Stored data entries
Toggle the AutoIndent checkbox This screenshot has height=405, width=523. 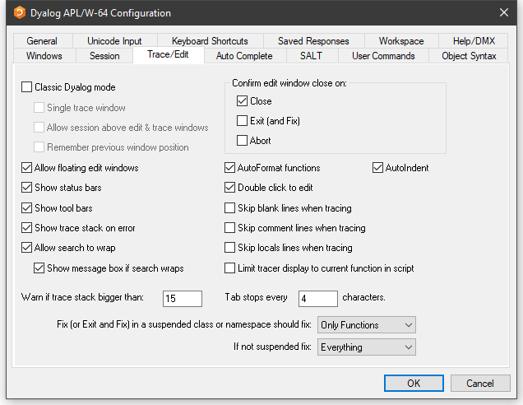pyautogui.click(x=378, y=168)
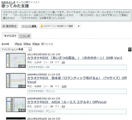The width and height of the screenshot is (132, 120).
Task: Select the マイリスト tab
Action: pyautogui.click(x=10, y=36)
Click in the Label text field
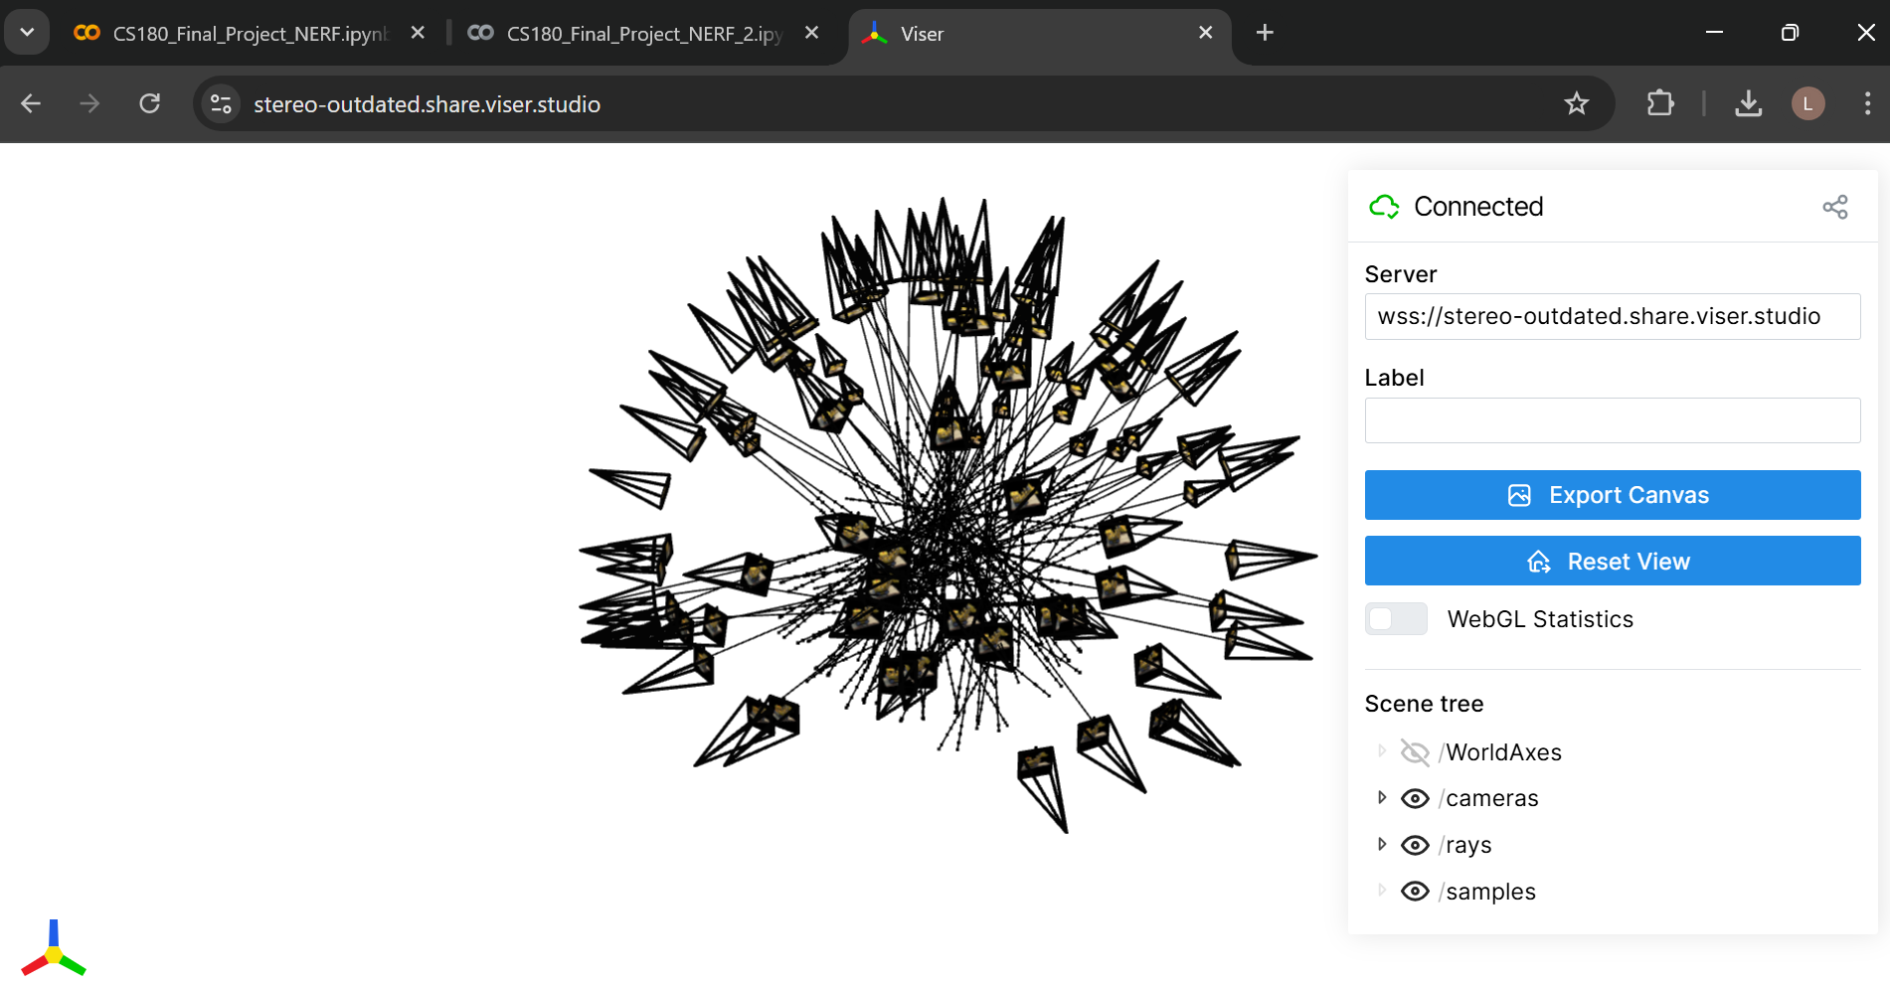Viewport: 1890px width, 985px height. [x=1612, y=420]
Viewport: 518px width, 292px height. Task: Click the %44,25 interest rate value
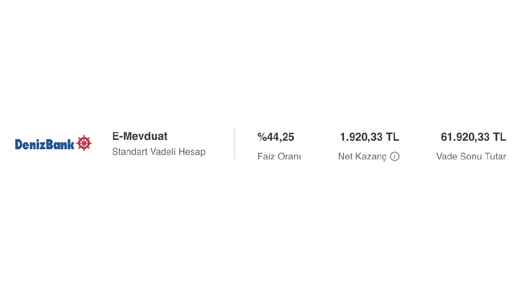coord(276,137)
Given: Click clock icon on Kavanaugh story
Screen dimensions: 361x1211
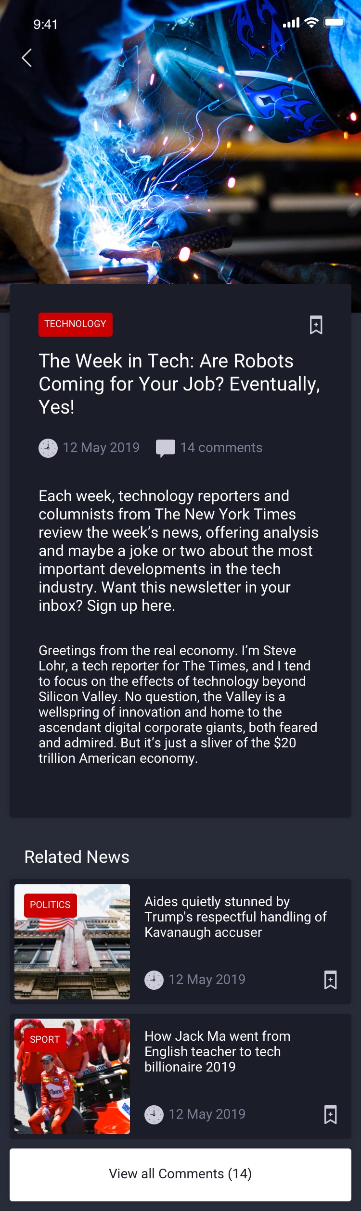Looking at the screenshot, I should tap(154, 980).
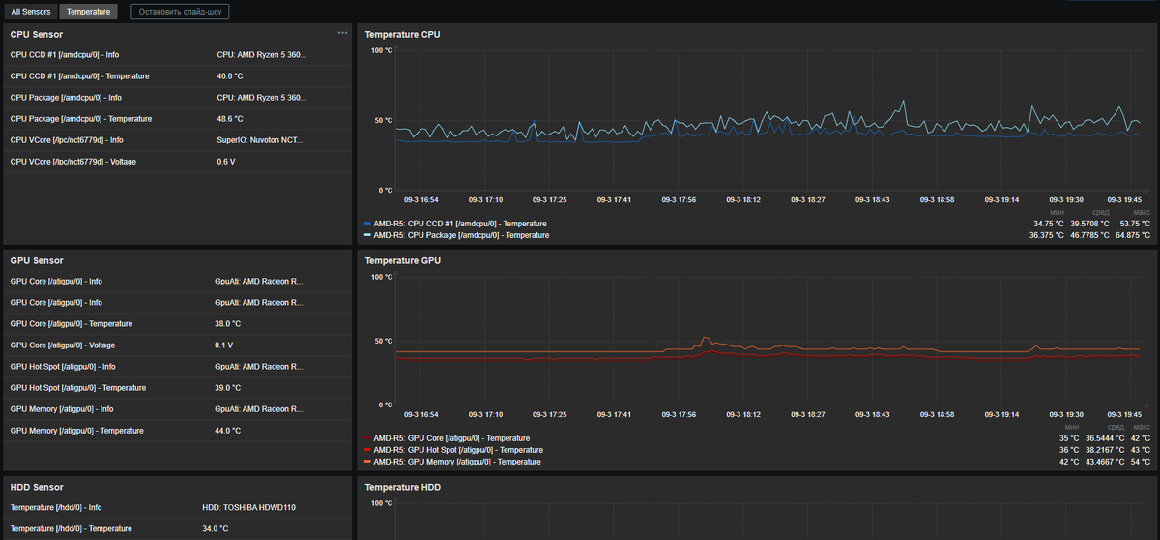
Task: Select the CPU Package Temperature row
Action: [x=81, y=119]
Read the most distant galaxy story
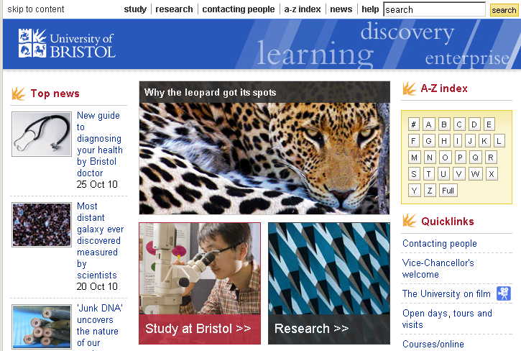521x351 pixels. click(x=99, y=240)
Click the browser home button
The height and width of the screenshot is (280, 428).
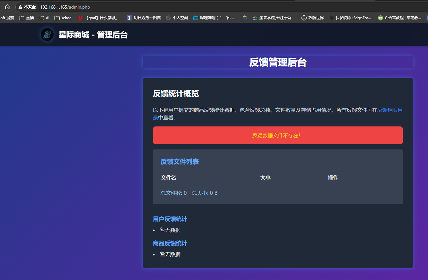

WHAT YOU HAVE TO DO -
Nothing but the lines from the one containing "Read the most distant galaxy story" through the last line of the records above should appear, each repeated exactly, with no pictures.

PROBLEM SOLUTION -
Read the most distant galaxy story
521x351 pixels. click(x=99, y=240)
Click the browser home button
The height and width of the screenshot is (280, 428).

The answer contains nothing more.